» Task goal:
Every record is to be printed exactly as written, and any picture in it is skipped.

Data extracted from a collection
[Start of section]

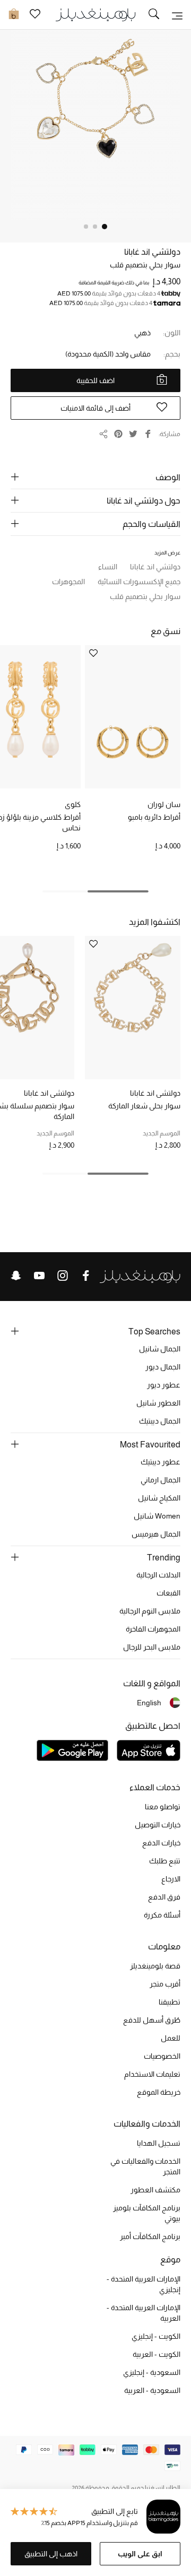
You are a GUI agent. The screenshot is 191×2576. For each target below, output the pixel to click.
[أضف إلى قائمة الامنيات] (93, 654)
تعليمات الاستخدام (152, 2074)
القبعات (168, 1593)
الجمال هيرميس (156, 1534)
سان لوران (163, 804)
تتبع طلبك (164, 1861)
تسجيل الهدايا (158, 2143)
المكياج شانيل (159, 1498)
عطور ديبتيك (160, 1462)
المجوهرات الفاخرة (153, 1629)
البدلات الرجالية (158, 1575)
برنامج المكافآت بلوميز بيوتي (146, 2213)
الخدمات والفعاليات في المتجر (145, 2166)
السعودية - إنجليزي (151, 2372)
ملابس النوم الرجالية (149, 1611)
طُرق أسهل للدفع (151, 2020)
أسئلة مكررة (162, 1915)
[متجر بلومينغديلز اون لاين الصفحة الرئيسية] (95, 14)
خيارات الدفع (161, 1842)
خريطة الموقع (158, 2092)
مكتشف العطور (155, 2189)
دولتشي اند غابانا (152, 251)
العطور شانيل (158, 1403)
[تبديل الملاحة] (177, 15)
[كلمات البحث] (154, 15)
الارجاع (170, 1879)
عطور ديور (163, 1385)
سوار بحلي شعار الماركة (144, 1105)
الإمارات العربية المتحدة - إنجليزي (143, 2284)
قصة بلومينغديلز (155, 1966)
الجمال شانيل (159, 1349)
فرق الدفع (164, 1897)
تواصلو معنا (162, 1806)
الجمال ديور (162, 1367)
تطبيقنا (169, 2002)
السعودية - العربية (152, 2390)
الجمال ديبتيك (159, 1421)
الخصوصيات (162, 2056)
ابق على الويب (140, 2553)
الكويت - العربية (156, 2354)
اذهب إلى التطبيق (50, 2553)
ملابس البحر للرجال (151, 1647)
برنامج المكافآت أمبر (150, 2236)
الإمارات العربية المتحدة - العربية (143, 2312)
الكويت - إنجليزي (156, 2336)
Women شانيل (157, 1516)
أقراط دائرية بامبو (154, 817)
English (149, 1702)
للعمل (170, 2038)
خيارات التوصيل (157, 1824)
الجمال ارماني (160, 1480)
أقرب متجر (165, 1984)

[End of section]

» Output for this task:
You are a GUI agent. The screenshot is 191×2576. For each target below, output the pixel to click.
[أضف إلى قائمة الامنيات] (93, 654)
تعليمات الاستخدام (152, 2074)
القبعات (168, 1593)
الجمال هيرميس (156, 1534)
سان لوران (163, 804)
تتبع طلبك (164, 1861)
تسجيل الهدايا (158, 2143)
المكياج شانيل (159, 1498)
عطور ديبتيك (160, 1462)
المجوهرات الفاخرة (153, 1629)
البدلات الرجالية (158, 1575)
برنامج المكافآت بلوميز بيوتي (146, 2213)
الخدمات والفعاليات في المتجر (145, 2166)
السعودية - إنجليزي (151, 2372)
ملابس النوم الرجالية (149, 1611)
طُرق أسهل للدفع (151, 2020)
أسئلة مكررة (162, 1915)
[متجر بلومينغديلز اون لاين الصفحة الرئيسية] (95, 14)
خيارات الدفع (161, 1842)
خريطة الموقع (158, 2092)
مكتشف العطور (155, 2189)
دولتشي اند غابانا (152, 251)
العطور شانيل (158, 1403)
[تبديل الملاحة] (177, 15)
[كلمات البحث] (154, 15)
الارجاع (170, 1879)
عطور ديور (163, 1385)
سوار بحلي شعار الماركة (144, 1105)
الإمارات العربية المتحدة - إنجليزي (143, 2284)
قصة بلومينغديلز (155, 1966)
الجمال شانيل (159, 1349)
فرق الدفع (164, 1897)
تواصلو معنا (162, 1806)
الجمال ديور (162, 1367)
تطبيقنا (169, 2002)
السعودية - العربية (152, 2390)
الجمال ديبتيك (159, 1421)
الخصوصيات (162, 2056)
ابق على الويب (140, 2553)
الكويت - العربية (156, 2354)
اذهب إلى التطبيق (50, 2553)
ملابس البحر للرجال (151, 1647)
برنامج المكافآت أمبر (150, 2236)
الإمارات العربية المتحدة - العربية (143, 2312)
الكويت - إنجليزي (156, 2336)
Women شانيل (157, 1516)
أقراط دائرية بامبو (154, 817)
English (149, 1702)
للعمل (170, 2038)
خيارات التوصيل (157, 1824)
الجمال ارماني (160, 1480)
أقرب متجر (165, 1984)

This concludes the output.